HOPE: is a four-letter word
As I sit in my home office, I look out my east window. I can see brilliant blue skies and puffy white clouds and in the foreground, the palm fronds of my neighbour's towering coconut tree swaying with the wind.
Through my open windows, a cool wind whistles and howls like a yawning giant, and my drapes dance as the breeze softly pushes against them.
After many hours of torrential rain, the skies have cleared and the earth has begun to dry as the heat of the day beats down and the temperature makes it usual upward climb.
Glancing at the date on the bottom of my laptop screen for the hundredth time today, I am in disbelief that the year has gone by and it's 1 December!
The Yuletide season is upon us and as is customary in the Caribbean,we have begun the usual Christmas season traditions - homes are getting their annual paint job, windows and gates repaired and primed and the loud noise of lawn mowers and weed wackers can be heard as landscapers trim and clip hedges and plants.
Though it might seem ordinary, the days are far from it. In spite of efforts to appear 'normal' and to get back to doing things we've always done at this time of year - we are far from where we used to be pre-Covid.
As the country relaxed its restrictions and businesses opened up - bars and restaurants (safe zone authorisation required), the cases climbed and so have the fatalities. In a country of 1.4 million people, eventually everybody knows somebody who has been infected or affected by the scourge of the Corona virus.
Health restrictions continue and mask wearing is mandatory. So, while Christmas traditions are making every effort to be the salve that soothes the many wounds that have been made over the last 21 months, underneath it all, the wounds run deep.
Nonetheless, for many of us on our small island, we look towards this season as one of hope - where for brief periods we can savour the essence of family (even if it is virtual), the fragrance of a freshly baked Christmas ham and bread, hot out the oven, the aroma of spices boiling on the stove to add to our traditional Christmas beverages, getting our meats and seasonings ready for the annual kitchen drama of cooking our special dishes reserved for Christmas time.
Though the season is fleeting, it brings with it a brief respite from the rigours of the health crisis - even for a moment. Like hungry children, we relish every morsel of Christmas joy. Holding on to the reason for the season and wishing it would last just a little bit longer.

Dataset extract:
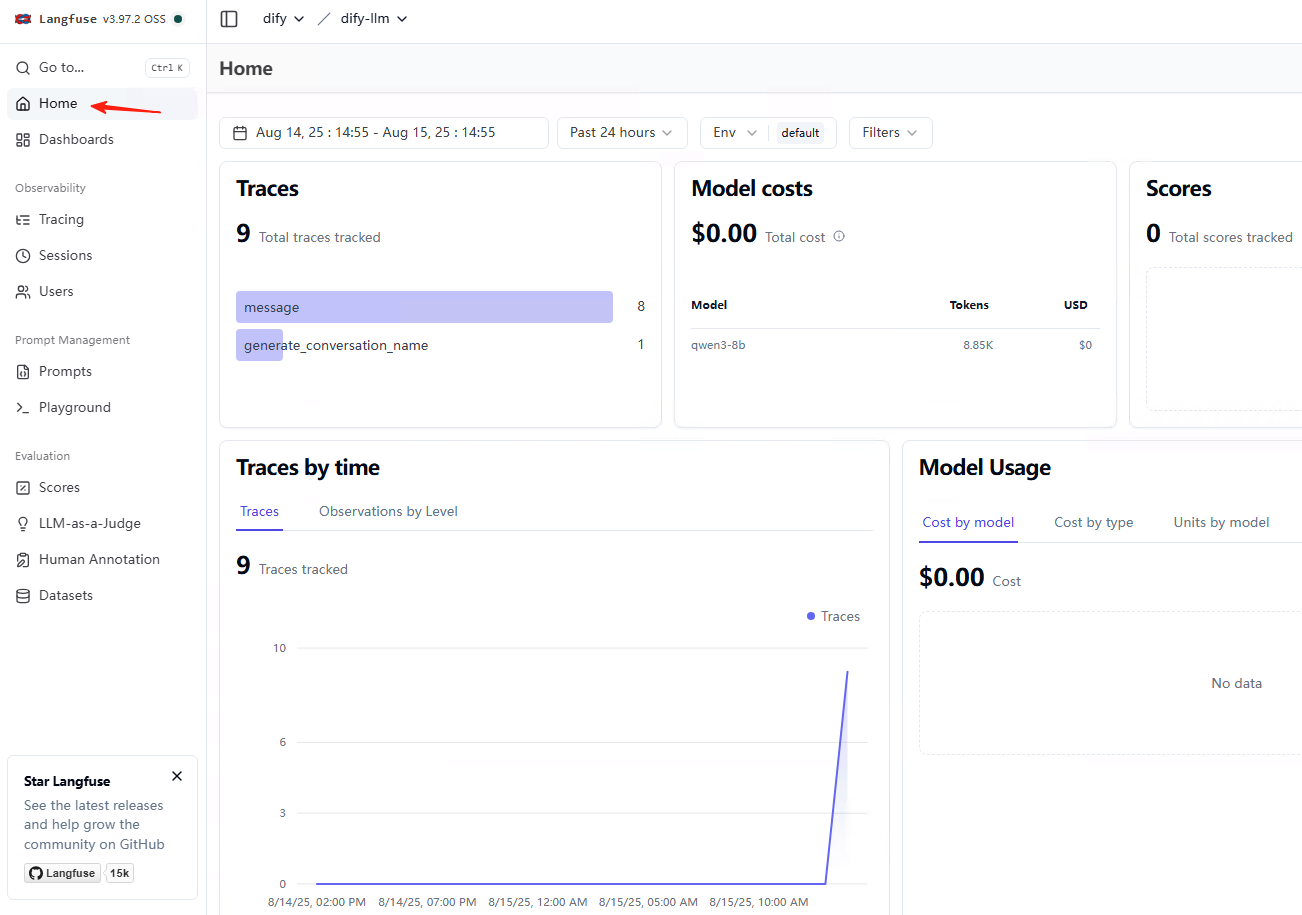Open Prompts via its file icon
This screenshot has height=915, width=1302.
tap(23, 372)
--
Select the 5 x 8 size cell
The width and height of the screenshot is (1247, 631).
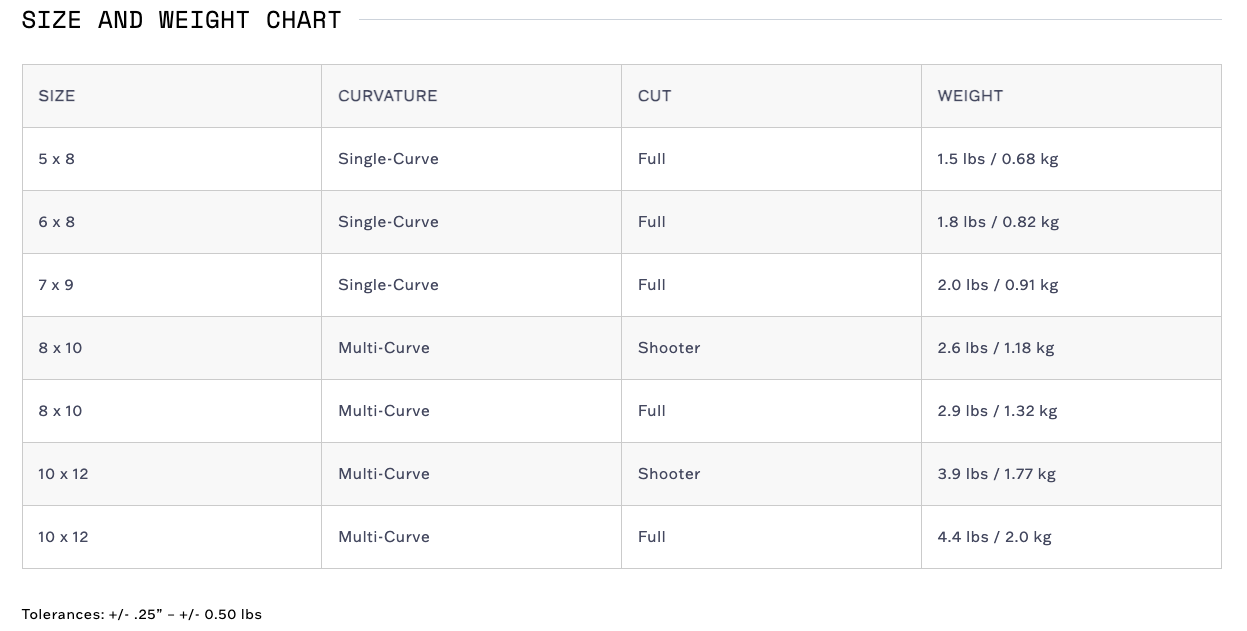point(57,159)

Tasks:
[1] According to the essay on hope, how many people live in the country?
[2] How would you render this sentence from the essay on hope in Spanish: "Health restrictions continue and mask wearing is mandatory."
[3] Could you reproduce the essay on hope from "Glancing at the" up to and including "hedges and plants."?
The listing comes from a different source than the essay on hope.

Results in order:
[1] 1.4 million people.

[2] Las restricciones sanitarias continúan y el uso de mascarilla es obligatorio.

[3]
Glancing at the date on the bottom of my laptop screen for the hundredth time today, I am in disbelief that the year has gone by and it's 1 December!
The Yuletide season is upon us and as is customary in the Caribbean,we have begun the usual Christmas season traditions - homes are getting their annual paint job, windows and gates repaired and primed and the loud noise of lawn mowers and weed wackers can be heard as landscapers trim and clip hedges and plants.